Em seu local de trabalho, ela distribuía tratamento zeloso para sua clientela, espalhando um largo sorriso que soltava para todos os que adentravam em sua frutaria, na Feira da Folha 28, em Marabá.
Ranes de Lima, carinhosamente chamada de “Loira”, conquistou o público da “Frutaria da Loira” com especial dedicação de excelente vendedora, deixando sua marca em vasta clientela que diariamente frequentava sua lojinha de feirante.
Na manhã desta terça-feira, 14, “Loira” teve sua vida terrestre interrompida ao sofrer uma acidente de moto quando se dirigia à uma academia que frequentava diariamente, antes de seguir para o trabalho.
A morte de “Loira” me deixou muito abatido porque eu era um de seus clientes, e aprendi a admirá-la ao longo dos anos, sua luta para chegar ao estágio de comerciante estabilizada, depois de experimentar as dificuldades da vida de agricultora, filha da zona rural e responsável pelos cuidados que tinha para manter uma família grandiosa.
“Loira” não apenas cuidava de sua manutenção diária. Nos últimos anos, com muito trabalho e tino comercial, conseguiu instalar também, na sequência de sua loja, outras frutarias em nome de parentes, ajudando-os na sobrevivência.
A feira acordava antes do sol, mas “Loira” já estava lá. Não apenas abrindo sua banca de verduras viçosas e frutas que pareciam recém-pintadas, mas montando a fundação de mais um dia.
“Loira” não era apenas feirante; era alquimista. Transformava dias e noites de labutas em calor humano, e cansaço em uma teimosia doce que a impulsionava. Tinha a pele curtida pelo sol matinal e pelas intempéries, mas o sorriso… Ah, o sorrido dela deixava o dia azulado.
Ninguém a via de cara feia. Mesmo quando o freguês pechinchava o preço da alface com uma agressividade desnecessária, “Loira” respondia com um sorriso. Um sorriso que era mais que cortesia; era uma armadura de dignidade. Ela sabia o valor do seu esforço, o peso de cada quilo de batata que carregava, o carinho com que escolhia cada coentro. E essa consciência silenciosa era o seu escudo.
Conhecendo um pouco sua vida, posso afirmar que a coragem dela não estava em lutar contra dragões, mas em lutar contra a desistência. Estava em levantar todos os dias às cinco da manhã, deixar os filhos dormindo, tomar seu café puro e encarar a rua escura com a fé de que a luz viria – não só o sol, mas a luz do sustento.

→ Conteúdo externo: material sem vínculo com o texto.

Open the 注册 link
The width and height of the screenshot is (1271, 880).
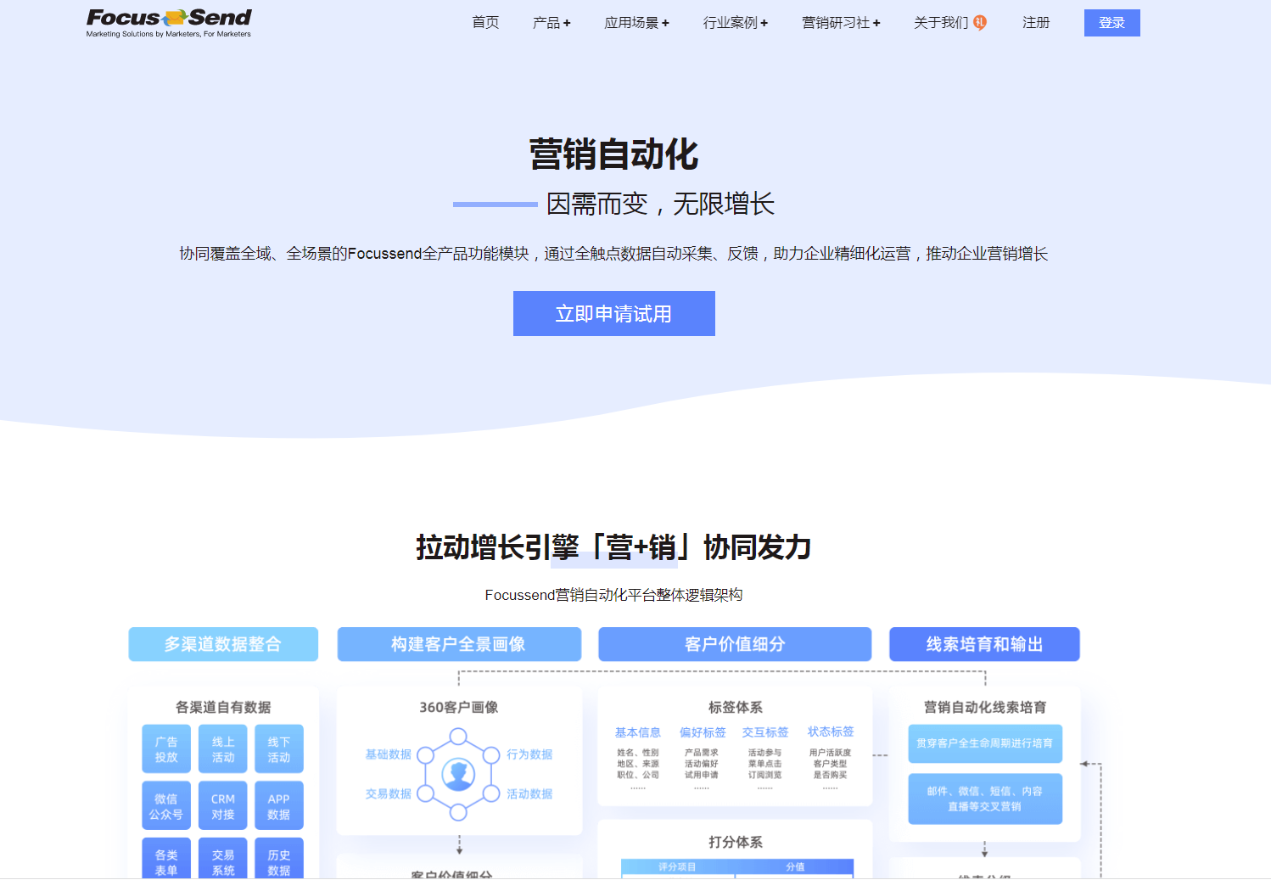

Aquele sorriso, simples e franco, era a prova de que a alegria não é a ausência de luta, mas a capacidade de lutar sem perder a alma. A dignidade de “Loira” não precisava de título, estava na mão que entregava o troco honesto, no “obrigada” que era uma prece, e no trato igualitário que dispensava a todos, do endinheirado ao mais humilde.

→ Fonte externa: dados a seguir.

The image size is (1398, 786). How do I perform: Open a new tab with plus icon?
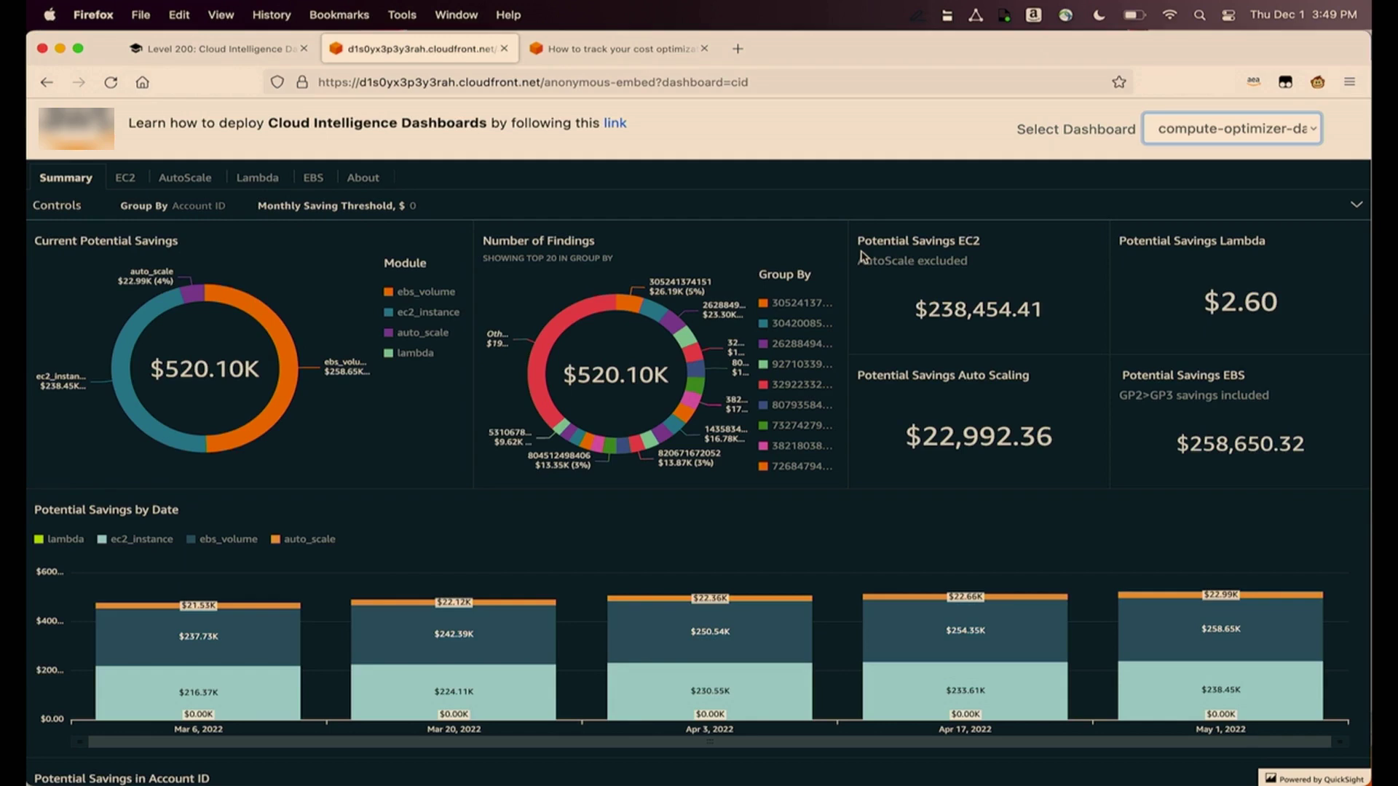(738, 49)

“Loira” é uma de tantas, dessas mulheres silenciosas que carregam o mundo nas costas e a esperança na sacola de estopa. São elas que ensinam que a verdadeira força do nosso povo não está nos grandes discursos, mas no chiado do óleo na frigideira, no cheiro da terra nas mãos, na fé inabalável em um futuro que precisa ser construído, cesto por cesto, dia após dia.
Todo dia era assim: quando a feira se encerrava, já bem tarde da noite, às vezes chegando a madrugada, cansada, “Loira” pegava sua moto e ia para a casa usufruir alguns minutos de descanso.
Hoje pela manhã, quando Eliane, mãe de meu filho Gabriel, me mandou mensagem com a notícia da morte de “Loira”, eu chorei. Não costumo mais chorar diante da morte, mas hoje chorei. “Loira” nos cativou, ao longo dos anos, fazia maior festa quando via Gabriel com a gente dentro do carro, deixando por alguns minutos seu local de trabalho para ir paparicar nosso filhote, que também gostava dela.
“Loira” nos deixou, com sua coragem. Com sua dignidade. E com o sol de seu sorriso, que sempre nascia antes do dia.